EXERCISE REQUIREMENTS: Each entry below should be reproduced character for character.

Stored data
....................

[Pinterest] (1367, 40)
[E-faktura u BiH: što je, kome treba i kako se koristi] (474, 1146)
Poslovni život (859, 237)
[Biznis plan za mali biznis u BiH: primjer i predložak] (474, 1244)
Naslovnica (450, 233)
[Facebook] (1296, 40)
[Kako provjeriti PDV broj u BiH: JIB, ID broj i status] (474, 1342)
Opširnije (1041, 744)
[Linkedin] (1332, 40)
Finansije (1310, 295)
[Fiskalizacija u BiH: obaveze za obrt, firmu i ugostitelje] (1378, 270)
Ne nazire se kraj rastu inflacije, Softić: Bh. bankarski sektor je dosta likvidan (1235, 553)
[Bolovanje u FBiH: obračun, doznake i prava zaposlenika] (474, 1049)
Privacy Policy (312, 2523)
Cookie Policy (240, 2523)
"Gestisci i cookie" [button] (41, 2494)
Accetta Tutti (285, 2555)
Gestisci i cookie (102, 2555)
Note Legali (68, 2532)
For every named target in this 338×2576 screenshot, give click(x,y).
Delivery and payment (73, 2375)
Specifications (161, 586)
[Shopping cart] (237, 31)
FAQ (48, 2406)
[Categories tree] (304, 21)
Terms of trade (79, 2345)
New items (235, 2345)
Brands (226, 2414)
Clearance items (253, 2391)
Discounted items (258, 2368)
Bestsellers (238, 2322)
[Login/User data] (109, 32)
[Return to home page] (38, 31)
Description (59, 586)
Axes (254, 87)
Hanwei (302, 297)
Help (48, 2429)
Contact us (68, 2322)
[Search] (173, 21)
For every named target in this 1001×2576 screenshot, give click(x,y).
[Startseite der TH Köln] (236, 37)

....................

RESULT OF THE TASK:
[Pinterest] (1367, 40)
[E-faktura u BiH: što je, kome treba i kako se koristi] (474, 1146)
Poslovni život (859, 237)
[Biznis plan za mali biznis u BiH: primjer i predložak] (474, 1244)
Naslovnica (450, 233)
[Facebook] (1296, 40)
[Kako provjeriti PDV broj u BiH: JIB, ID broj i status] (474, 1342)
Opširnije (1041, 744)
[Linkedin] (1332, 40)
Finansije (1310, 295)
[Fiskalizacija u BiH: obaveze za obrt, firmu i ugostitelje] (1378, 270)
Ne nazire se kraj rastu inflacije, Softić: Bh. bankarski sektor je dosta likvidan (1235, 553)
[Bolovanje u FBiH: obračun, doznake i prava zaposlenika] (474, 1049)
Privacy Policy (312, 2523)
Cookie Policy (240, 2523)
"Gestisci i cookie" [button] (41, 2494)
Accetta Tutti (285, 2555)
Gestisci i cookie (102, 2555)
Note Legali (68, 2532)
For every named target in this 338×2576 screenshot, give click(x,y).
Delivery and payment (73, 2375)
Specifications (161, 586)
[Shopping cart] (237, 31)
FAQ (48, 2406)
[Categories tree] (304, 21)
Terms of trade (79, 2345)
New items (235, 2345)
Brands (226, 2414)
Clearance items (253, 2391)
Discounted items (258, 2368)
Bestsellers (238, 2322)
[Login/User data] (109, 32)
[Return to home page] (38, 31)
Description (59, 586)
Axes (254, 87)
Hanwei (302, 297)
Help (48, 2429)
Contact us (68, 2322)
[Search] (173, 21)
For every named target in this 1001×2576 screenshot, give click(x,y).
[Startseite der TH Köln] (236, 37)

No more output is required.